Chance, long tails, and inference: a non-Gaussian, Bayesian theory of vocal learning in songbirds

TL;DR

This paper introduces a Bayesian, non-Gaussian theory of sensorimotor learning in songbirds, explaining complex behaviors and distribution dynamics observed during vocal pitch adaptation.

Contribution

It proposes a novel theory that models learning as distribution inference rather than single optimal commands, supported by experimental validation in songbirds.

Findings

Distribution of sung pitches has long, non-Gaussian tails.

The theory predicts and explains the dynamics of pitch distribution shape.

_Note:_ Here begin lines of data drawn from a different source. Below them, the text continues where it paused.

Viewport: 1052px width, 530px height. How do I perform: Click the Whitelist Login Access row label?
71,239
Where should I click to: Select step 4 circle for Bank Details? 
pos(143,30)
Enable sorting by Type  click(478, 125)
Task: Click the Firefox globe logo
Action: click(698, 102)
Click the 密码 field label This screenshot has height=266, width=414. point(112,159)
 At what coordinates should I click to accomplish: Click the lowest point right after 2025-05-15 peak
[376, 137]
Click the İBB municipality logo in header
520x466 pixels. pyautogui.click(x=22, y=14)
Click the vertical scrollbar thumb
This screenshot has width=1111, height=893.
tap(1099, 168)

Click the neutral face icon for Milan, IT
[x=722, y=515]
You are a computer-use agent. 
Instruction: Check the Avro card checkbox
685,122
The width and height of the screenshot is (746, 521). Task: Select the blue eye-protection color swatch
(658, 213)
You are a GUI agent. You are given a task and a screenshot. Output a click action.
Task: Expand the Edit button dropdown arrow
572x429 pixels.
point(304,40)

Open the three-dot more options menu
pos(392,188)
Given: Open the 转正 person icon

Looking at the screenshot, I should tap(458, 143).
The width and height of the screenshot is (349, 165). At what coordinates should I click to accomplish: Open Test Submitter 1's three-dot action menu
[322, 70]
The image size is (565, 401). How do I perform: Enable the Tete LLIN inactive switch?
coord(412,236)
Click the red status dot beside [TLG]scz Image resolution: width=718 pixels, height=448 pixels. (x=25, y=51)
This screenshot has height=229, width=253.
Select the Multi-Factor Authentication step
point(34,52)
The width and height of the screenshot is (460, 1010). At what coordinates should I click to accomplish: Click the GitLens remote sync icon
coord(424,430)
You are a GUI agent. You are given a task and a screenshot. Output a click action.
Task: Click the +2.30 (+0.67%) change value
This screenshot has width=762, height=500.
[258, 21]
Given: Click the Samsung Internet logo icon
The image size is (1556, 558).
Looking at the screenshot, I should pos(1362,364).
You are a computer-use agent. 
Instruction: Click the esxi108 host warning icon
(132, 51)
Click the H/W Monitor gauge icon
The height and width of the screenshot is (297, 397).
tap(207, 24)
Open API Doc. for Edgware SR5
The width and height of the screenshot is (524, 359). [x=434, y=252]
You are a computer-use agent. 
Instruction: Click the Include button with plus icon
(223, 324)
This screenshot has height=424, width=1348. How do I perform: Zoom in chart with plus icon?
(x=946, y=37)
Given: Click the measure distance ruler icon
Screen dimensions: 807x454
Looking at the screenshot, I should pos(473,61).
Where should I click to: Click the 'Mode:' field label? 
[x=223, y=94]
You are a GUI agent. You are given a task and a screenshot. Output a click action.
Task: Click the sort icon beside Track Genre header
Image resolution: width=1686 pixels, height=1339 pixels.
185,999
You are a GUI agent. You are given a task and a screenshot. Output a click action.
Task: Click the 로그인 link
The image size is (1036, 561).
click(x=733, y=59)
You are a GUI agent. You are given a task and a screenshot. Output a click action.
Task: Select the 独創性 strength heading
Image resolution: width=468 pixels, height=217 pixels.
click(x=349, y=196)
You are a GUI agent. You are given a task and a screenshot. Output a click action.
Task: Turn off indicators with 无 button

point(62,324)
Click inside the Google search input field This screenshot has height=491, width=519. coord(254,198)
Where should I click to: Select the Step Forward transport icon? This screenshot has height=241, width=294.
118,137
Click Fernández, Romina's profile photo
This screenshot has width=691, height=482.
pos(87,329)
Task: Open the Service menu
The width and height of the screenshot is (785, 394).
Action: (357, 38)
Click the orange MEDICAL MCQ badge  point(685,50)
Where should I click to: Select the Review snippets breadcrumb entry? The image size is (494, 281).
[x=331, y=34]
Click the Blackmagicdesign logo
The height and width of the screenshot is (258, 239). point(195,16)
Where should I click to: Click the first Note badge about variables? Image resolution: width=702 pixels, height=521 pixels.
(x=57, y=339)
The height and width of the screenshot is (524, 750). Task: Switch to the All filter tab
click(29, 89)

Experimental data confirms the theory's predictions about learning dynamics.

Abstract

Traditional theories of sensorimotor learning posit that animals use sensory error signals to find the optimal motor command in the face of Gaussian sensory and motor noise. However, most such theories cannot explain common behavioral observations, for example that smaller sensory errors are more readily corrected than larger errors and that large abrupt (but not gradually introduced) errors lead to weak learning. Here we propose a new theory of sensorimotor learning that explains these observations. The theory posits that the animal learns an entire probability distribution of motor commands rather than trying to arrive at a single optimal command, and that learning arises via Bayesian inference when new sensory information becomes available. We test this theory using data from a songbird, the Bengalese finch, that is adapting the pitch (fundamental frequency) of its song following perturbations of auditory feedback using miniature headphones. We observe the distribution of the sung pitches to have long, non-Gaussian tails, which, within our theory, explains the observed dynamics of learning. Further, the theory makes surprising predictions about the dynamics of the shape of the pitch distribution, which we confirm experimentally.